• Excerpted data
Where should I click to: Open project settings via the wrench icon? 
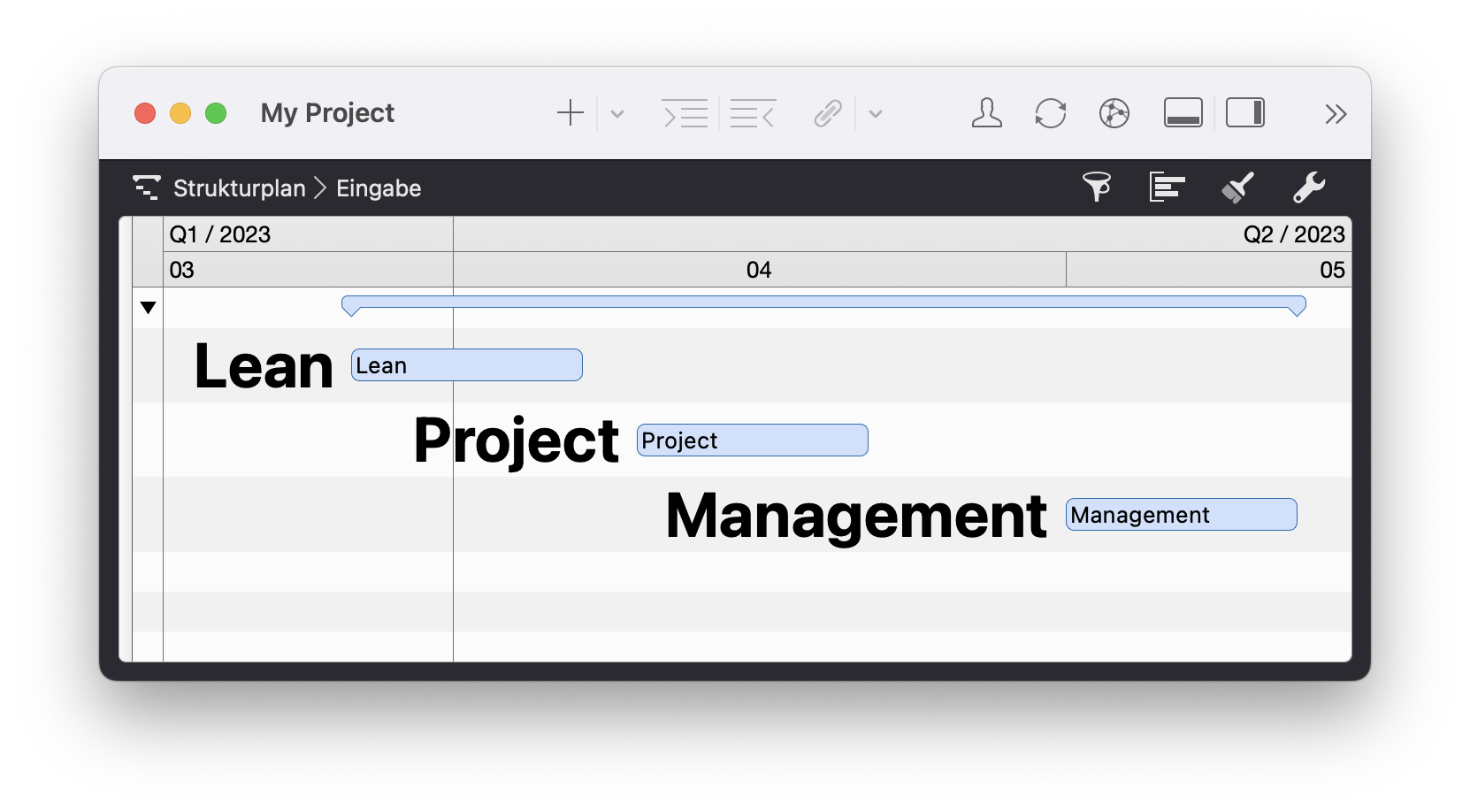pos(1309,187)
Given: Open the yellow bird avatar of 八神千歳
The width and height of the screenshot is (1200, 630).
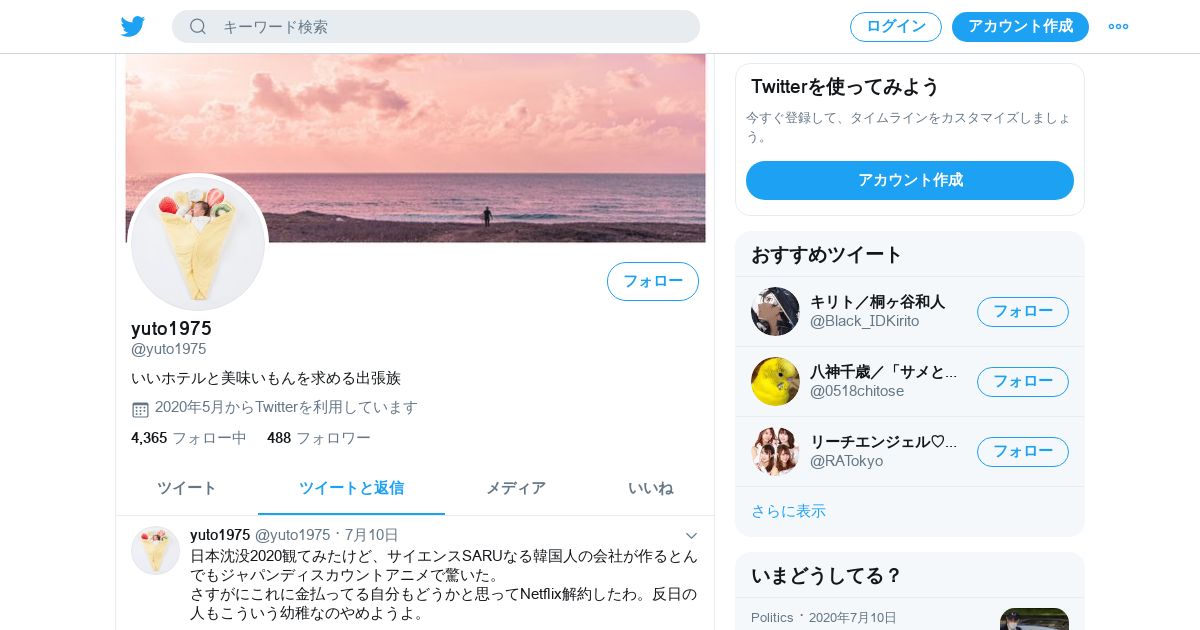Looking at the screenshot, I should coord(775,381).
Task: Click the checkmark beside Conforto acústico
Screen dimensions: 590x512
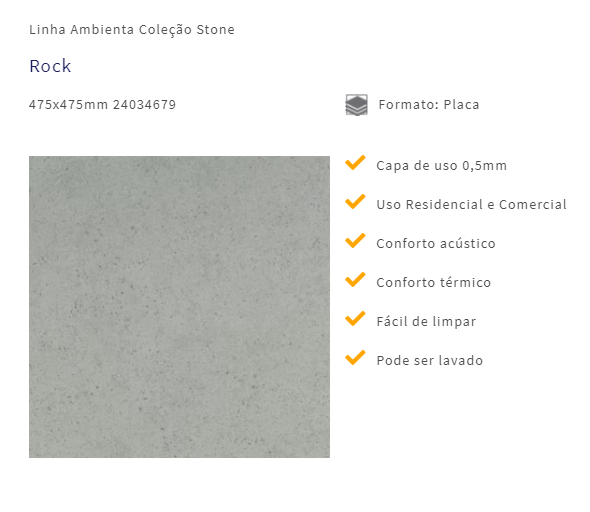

• Exercise
Without the pictures, write out the entire listing exactly.

• Expected output
Where should I click to: Open project settings via the wrench icon? 
pos(1309,187)
Given: Open the yellow bird avatar of 八神千歳
The width and height of the screenshot is (1200, 630).
Looking at the screenshot, I should coord(775,381).
Task: Click the checkmark beside Conforto acústico
Screen dimensions: 590x512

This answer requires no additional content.